Para evitar que o mesmo erro se cometa, a autarquia explica que a pintura, feita recentemente, tem que secar completamente. Apesar de não haver ainda uma data certa para a abertura daquele equipamento, a autarquia prevê que sejam necessários pelo menos “mais 15 dias de bom tempo”.

Relativamente à concessão, o autarca explicou ao Nosso Jornal que as piscinas precisam de uma intervenção mais profunda e que não estão em condições de ser alvo de um concurso público para a sua exploração. “Não podemos entregar a um concessionário sem primeiro fazer obras”, sublinhou o mesmo responsável, referindo que na presente época balnear quem ficará à frente do equipamento, como uma solução provisória, será assim o CCD dos funcionários da Câmara.

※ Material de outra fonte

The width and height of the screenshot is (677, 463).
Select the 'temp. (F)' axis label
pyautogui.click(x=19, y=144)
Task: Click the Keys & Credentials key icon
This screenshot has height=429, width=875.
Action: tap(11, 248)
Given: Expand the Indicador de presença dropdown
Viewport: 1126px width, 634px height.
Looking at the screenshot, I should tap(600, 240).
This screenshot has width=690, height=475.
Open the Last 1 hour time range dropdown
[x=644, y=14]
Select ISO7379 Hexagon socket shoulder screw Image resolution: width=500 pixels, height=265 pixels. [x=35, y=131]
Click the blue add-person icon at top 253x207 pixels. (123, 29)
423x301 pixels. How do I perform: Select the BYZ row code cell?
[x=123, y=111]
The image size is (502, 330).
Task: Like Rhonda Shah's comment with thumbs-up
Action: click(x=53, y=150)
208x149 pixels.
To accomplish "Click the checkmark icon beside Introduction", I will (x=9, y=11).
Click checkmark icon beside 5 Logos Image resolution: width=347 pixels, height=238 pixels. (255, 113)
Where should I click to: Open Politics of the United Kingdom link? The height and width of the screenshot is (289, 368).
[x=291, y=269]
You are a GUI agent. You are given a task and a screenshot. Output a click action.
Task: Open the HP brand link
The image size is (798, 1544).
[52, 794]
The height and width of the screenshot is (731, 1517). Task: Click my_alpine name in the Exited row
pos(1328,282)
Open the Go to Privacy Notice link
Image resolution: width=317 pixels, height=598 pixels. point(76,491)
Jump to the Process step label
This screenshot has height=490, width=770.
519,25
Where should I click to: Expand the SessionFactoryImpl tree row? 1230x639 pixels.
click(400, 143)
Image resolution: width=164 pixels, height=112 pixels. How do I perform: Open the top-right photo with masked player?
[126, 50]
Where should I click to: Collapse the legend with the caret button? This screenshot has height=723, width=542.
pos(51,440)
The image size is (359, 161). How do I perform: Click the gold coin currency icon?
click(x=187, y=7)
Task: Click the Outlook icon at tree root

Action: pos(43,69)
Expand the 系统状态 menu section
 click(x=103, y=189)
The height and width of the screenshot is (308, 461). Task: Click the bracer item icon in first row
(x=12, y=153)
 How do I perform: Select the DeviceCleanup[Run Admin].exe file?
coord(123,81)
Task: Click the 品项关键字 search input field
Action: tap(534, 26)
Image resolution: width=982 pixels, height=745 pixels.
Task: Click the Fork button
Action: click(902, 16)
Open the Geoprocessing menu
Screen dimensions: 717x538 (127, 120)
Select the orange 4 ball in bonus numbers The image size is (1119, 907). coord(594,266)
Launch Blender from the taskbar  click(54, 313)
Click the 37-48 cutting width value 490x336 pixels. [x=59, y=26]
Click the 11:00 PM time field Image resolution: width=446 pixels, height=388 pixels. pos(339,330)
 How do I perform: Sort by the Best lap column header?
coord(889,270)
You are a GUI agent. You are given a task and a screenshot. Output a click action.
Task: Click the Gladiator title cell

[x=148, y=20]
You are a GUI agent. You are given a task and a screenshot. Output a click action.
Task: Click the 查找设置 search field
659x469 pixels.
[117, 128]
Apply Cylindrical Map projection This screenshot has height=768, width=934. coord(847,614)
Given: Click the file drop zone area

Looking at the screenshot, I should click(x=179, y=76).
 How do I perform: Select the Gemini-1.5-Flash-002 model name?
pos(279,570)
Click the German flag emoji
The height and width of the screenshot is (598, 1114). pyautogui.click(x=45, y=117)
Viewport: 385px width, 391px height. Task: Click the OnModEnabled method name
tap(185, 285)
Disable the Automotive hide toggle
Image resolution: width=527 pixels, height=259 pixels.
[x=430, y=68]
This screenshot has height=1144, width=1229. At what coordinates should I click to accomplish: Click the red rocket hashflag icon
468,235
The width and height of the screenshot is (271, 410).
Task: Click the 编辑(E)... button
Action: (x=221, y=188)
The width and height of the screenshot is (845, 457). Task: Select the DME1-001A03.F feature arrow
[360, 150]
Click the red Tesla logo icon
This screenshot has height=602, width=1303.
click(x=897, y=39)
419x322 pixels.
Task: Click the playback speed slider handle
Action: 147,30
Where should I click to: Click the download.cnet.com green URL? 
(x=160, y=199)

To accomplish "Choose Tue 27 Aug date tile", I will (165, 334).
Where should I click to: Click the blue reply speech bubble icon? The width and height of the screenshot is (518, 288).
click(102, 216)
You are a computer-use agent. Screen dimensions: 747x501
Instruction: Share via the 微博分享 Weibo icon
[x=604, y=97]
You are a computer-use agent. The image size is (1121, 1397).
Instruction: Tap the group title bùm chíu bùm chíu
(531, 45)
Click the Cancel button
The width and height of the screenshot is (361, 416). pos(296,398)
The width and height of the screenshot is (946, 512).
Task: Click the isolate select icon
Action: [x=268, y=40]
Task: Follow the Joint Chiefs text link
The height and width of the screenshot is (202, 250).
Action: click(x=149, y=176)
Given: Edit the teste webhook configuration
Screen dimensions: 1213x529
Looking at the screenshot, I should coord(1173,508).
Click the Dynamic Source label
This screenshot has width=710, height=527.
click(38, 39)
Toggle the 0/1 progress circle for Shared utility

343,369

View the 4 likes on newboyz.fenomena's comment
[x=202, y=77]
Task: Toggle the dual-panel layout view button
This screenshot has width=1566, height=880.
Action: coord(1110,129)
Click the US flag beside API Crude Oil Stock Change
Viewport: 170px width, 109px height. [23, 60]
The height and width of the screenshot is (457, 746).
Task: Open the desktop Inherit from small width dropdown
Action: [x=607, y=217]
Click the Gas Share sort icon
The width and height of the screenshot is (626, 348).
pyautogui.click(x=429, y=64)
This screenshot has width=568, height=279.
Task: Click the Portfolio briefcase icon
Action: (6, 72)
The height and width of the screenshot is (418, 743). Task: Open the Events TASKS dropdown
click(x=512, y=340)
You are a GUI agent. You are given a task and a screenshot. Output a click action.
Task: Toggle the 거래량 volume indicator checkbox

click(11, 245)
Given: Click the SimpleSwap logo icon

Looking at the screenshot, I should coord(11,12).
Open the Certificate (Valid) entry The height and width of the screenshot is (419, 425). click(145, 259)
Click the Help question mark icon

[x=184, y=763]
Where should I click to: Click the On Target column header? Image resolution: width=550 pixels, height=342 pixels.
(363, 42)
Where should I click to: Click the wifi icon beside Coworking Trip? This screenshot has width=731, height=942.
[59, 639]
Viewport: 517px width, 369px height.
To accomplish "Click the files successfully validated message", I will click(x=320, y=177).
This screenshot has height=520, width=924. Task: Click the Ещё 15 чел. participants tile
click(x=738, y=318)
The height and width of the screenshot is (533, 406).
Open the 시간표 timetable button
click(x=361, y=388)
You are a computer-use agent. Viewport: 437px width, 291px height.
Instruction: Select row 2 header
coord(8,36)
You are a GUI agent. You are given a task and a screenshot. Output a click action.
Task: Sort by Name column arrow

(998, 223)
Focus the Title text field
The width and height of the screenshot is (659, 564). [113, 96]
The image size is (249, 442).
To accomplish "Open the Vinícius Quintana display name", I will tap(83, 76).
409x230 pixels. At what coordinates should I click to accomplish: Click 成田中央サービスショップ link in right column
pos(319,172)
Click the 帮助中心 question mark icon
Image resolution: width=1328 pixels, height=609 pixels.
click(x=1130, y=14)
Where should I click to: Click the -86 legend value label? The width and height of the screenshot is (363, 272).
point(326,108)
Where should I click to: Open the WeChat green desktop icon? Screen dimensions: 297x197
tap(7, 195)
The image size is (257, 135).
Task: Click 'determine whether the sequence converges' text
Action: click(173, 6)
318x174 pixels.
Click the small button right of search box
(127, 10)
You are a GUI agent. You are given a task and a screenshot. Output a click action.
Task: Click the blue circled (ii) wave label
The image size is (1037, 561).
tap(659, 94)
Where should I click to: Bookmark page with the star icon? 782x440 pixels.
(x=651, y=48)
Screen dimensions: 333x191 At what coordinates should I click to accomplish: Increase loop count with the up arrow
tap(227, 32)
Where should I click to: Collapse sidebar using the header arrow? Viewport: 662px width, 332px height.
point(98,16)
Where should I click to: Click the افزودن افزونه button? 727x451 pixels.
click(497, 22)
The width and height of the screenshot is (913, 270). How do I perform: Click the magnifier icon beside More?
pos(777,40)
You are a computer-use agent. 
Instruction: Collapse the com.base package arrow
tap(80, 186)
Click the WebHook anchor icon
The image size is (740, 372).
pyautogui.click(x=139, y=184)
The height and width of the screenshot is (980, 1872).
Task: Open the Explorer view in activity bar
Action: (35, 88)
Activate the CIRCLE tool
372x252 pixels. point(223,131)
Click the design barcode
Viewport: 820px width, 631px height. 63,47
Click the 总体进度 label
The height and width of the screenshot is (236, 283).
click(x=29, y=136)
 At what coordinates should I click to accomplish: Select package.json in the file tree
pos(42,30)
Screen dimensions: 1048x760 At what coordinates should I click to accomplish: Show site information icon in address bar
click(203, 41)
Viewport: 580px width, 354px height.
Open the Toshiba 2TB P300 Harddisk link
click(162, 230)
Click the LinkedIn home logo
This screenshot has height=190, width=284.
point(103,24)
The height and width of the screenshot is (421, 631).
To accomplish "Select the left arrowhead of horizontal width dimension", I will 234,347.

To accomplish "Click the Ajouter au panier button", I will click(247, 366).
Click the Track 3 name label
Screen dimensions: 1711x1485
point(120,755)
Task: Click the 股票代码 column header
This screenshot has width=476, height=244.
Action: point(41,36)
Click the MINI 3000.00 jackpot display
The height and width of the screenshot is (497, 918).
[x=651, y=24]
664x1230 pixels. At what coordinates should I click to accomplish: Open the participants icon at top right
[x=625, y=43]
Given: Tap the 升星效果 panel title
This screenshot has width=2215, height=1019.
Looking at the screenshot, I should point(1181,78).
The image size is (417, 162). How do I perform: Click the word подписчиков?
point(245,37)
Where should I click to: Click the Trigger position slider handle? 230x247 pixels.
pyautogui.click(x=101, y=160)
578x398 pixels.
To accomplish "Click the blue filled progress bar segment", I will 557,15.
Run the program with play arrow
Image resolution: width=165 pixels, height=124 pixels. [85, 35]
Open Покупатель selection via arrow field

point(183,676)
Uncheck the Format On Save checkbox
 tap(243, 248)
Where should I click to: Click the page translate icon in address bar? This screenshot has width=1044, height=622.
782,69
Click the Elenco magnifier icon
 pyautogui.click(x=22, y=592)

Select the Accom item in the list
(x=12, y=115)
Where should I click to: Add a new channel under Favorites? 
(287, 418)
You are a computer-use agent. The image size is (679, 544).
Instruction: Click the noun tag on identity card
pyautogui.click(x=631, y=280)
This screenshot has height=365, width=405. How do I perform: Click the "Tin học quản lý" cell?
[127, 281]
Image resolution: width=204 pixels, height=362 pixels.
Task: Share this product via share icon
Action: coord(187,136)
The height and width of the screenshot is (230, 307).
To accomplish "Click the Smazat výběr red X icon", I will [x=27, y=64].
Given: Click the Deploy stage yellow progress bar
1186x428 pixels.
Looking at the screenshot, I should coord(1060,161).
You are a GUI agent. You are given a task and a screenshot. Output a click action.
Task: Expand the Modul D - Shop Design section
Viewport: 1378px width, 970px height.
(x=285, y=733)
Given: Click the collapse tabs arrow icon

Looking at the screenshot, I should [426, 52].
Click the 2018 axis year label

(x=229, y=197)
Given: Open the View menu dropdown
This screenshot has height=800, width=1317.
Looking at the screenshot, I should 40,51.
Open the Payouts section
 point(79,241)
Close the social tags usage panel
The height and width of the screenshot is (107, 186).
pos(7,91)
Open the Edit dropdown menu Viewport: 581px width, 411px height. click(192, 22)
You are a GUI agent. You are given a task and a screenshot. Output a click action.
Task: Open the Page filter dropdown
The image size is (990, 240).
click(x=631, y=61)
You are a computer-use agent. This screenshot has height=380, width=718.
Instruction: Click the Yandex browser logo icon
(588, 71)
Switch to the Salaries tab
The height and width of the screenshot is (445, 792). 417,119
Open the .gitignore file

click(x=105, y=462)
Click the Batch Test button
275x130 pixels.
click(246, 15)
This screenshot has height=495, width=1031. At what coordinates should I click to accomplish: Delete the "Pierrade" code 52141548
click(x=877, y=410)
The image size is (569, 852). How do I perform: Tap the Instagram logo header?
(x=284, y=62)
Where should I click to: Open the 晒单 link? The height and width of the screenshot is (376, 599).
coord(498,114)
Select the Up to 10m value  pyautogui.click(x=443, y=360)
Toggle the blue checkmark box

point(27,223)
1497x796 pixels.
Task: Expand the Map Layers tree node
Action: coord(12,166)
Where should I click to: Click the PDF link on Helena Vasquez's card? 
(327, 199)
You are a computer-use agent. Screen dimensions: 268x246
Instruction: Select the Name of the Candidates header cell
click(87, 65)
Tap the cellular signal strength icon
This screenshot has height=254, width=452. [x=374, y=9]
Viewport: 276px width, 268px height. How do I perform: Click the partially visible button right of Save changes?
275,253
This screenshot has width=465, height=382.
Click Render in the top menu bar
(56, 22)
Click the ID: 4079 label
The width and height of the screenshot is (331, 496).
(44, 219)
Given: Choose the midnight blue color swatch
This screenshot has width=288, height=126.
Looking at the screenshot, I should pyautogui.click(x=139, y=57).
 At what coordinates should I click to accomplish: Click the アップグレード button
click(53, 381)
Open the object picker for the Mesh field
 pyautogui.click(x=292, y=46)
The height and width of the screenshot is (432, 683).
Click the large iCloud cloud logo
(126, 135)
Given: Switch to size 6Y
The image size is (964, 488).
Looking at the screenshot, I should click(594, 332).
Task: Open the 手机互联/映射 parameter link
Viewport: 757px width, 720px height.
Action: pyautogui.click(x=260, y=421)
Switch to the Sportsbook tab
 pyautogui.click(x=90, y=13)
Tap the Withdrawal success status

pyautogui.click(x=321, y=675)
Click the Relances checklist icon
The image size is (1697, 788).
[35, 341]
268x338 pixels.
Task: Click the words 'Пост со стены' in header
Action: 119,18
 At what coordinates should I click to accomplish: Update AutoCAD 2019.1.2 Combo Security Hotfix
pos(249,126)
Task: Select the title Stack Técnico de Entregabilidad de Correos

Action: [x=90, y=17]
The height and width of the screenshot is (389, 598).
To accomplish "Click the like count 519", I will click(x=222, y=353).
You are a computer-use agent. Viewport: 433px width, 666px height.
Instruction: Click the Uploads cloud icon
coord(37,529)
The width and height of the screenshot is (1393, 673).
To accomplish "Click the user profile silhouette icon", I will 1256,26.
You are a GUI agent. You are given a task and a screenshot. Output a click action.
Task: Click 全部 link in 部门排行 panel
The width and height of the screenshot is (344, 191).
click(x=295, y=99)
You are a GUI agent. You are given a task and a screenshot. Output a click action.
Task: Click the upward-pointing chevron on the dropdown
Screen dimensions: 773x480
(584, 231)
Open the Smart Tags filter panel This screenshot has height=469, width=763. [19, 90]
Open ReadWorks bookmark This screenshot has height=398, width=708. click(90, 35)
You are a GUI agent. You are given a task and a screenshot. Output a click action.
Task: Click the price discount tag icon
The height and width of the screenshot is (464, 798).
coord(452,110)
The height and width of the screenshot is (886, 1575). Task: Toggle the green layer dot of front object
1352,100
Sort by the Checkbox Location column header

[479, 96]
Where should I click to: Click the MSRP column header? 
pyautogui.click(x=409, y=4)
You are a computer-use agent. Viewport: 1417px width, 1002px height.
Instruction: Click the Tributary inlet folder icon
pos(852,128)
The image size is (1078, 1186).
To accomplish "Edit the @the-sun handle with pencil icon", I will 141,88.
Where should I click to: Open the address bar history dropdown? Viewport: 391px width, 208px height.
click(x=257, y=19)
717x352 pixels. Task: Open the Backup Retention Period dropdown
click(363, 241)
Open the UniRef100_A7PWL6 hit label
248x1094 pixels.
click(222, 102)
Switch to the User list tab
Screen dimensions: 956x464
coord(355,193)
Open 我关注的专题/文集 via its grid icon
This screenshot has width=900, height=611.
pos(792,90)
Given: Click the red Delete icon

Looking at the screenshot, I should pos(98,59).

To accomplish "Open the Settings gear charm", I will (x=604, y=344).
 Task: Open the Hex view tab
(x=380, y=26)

Só para realização dos trabalhos de manutenção para garantir as condições de funcionamento para este ano, que incluíram então a pintura, o município gastou cinco mil euros.

Sobre as obras de fundo que deverão ser feitas até ao próximo ano, ainda não há um orçamento previsto, uma vez que ainda não se sabe “que tipo de intervenção” é necessário fazer ou como estão as condições técnicas daquele equipamento.

Rui Santos adiantou que existe a possibilidade de, no âmbito da exploração das piscinas, ser pensado um pacote mais alargado de concessão, isso “sempre tendo em conta o uso público daquele equipamento”.